**Aufgabe a**
Zitiere aus der Auflistung alle Zeilen von ihrem Anfang bis einschließlich der Zeile mit „(1312, 573)“.

**Ausgewählter Auszug**
Niederösterreichs LH-Stellvertreter Udo Landbauer (FPÖ) sprach sich am Mittwoch für einer Erhöhung der Höchstgeschwindigkeit auf Autobahnen von derzeit 130 km/h auf 150 km/h aus. Eine solche Erhöhung der maximal erlaubten Geschwindigkeit auf „gut ausgebauten“ Strecken, „wo es die Verkehrssicherheit erlaubt“, sei „nur vernünftig“, teilte der Landesparteichef der Freiheitlichen in einer Aussendung mit.

Als Vorbild nannte Landbauer, der in der Landesregierung für den Verkehr zuständig ist, Tschechien, das ab 2024 Tempo 150 auf gut ausgebauten Autobahnabschnitten einführen wird, genauso wie Italien, das eine Einführung überlegt. Die Welt habe sich weiterentwickelt, heutige Pkw seien sicherer, schadstoffärmer und leistungsstärker, begründet Landbauer. Das Autobahnnetz sei heute zudem „besser und sicherer ausgebaut“.

**Aufgabe b**
Führe den Text über die geforderte Anhebung des Tempolimits auf Autobahnen im Anschluss an seinen letzten Satz weiter.

[Datensätze zur Elementsuche]
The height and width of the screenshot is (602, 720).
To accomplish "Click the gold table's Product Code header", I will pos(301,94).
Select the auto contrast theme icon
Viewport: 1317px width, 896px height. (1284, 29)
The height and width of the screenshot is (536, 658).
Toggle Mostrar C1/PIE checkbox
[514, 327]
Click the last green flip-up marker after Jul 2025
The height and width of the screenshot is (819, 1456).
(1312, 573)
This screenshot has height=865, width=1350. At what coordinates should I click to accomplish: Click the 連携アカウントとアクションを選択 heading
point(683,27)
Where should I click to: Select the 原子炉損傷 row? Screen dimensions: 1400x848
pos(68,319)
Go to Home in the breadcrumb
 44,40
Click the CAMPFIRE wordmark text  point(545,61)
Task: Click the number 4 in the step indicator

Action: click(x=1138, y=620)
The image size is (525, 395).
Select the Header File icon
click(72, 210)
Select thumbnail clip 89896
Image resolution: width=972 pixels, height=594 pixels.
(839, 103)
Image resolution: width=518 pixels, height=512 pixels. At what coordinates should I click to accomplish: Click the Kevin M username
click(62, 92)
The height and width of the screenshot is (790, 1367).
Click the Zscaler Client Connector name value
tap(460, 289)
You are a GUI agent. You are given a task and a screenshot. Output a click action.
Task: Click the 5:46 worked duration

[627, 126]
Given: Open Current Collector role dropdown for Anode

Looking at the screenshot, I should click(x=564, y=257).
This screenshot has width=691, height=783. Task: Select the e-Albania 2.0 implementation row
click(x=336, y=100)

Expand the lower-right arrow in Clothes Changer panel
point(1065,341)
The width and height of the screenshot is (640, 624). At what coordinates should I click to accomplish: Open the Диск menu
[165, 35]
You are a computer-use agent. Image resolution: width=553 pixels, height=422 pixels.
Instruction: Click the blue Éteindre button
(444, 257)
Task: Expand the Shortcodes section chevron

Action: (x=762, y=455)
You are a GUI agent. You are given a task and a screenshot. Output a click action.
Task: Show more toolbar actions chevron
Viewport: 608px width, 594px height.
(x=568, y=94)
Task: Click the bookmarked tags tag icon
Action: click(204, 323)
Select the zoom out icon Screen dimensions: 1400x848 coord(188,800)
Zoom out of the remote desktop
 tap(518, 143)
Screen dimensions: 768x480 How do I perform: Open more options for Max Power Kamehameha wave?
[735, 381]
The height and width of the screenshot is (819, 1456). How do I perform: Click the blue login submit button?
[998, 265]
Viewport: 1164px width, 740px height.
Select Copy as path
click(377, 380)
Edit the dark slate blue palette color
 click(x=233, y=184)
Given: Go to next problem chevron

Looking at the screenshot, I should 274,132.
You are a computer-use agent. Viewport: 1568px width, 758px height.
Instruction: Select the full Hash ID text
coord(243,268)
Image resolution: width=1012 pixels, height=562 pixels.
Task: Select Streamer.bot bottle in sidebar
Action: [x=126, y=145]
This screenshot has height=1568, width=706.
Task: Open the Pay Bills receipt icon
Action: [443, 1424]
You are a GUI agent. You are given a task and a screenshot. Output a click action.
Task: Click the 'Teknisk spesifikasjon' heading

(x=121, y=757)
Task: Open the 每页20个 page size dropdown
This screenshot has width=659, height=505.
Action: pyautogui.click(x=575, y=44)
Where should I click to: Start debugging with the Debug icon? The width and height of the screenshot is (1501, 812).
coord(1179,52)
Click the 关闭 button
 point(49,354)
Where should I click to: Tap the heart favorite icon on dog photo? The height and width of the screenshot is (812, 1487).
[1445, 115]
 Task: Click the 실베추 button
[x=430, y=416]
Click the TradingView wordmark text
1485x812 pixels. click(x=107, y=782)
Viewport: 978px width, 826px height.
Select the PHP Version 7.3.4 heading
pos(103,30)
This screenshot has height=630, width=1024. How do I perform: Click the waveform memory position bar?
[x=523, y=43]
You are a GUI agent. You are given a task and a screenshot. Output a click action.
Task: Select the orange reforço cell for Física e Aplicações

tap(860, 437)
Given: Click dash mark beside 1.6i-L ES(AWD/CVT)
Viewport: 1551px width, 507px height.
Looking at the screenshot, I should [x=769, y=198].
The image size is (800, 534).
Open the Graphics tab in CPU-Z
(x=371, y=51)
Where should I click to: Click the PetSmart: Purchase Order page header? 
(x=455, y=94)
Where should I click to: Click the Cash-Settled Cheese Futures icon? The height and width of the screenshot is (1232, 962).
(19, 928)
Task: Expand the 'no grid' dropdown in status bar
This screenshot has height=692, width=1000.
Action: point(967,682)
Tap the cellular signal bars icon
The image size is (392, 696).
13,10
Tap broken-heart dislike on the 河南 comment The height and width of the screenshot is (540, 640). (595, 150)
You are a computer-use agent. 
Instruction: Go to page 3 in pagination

**Ergebnis a**
The height and width of the screenshot is (602, 720).
To accomplish "Click the gold table's Product Code header", I will pos(301,94).
Select the auto contrast theme icon
Viewport: 1317px width, 896px height. (1284, 29)
The height and width of the screenshot is (536, 658).
Toggle Mostrar C1/PIE checkbox
[514, 327]
Click the last green flip-up marker after Jul 2025
The height and width of the screenshot is (819, 1456).
(1312, 573)

**Ergebnis b**
Landbauer: Tempo 100 ist „grüne Klimareligion“

Kritik äußerte Landbauer an den Grünen. Erst Anfang der Woche hatten die niederösterreichischen Grünen eine Kampagne lanciert, in der sie Tempo 100 für Verbrennungsmotoren auf Autobahnen forderten. Mit einer Geschwindigkeitsreduktion würde Niederösterreich maßgeblich zur CO2-Einsparung beitragen, sagte die Grüne Landessprecherin Helga Krismer – mehr dazu in Tempo 100: Grüne Kampagne mit ÖVP-Gegenwind (noe.ORF.at; 2.10.2023).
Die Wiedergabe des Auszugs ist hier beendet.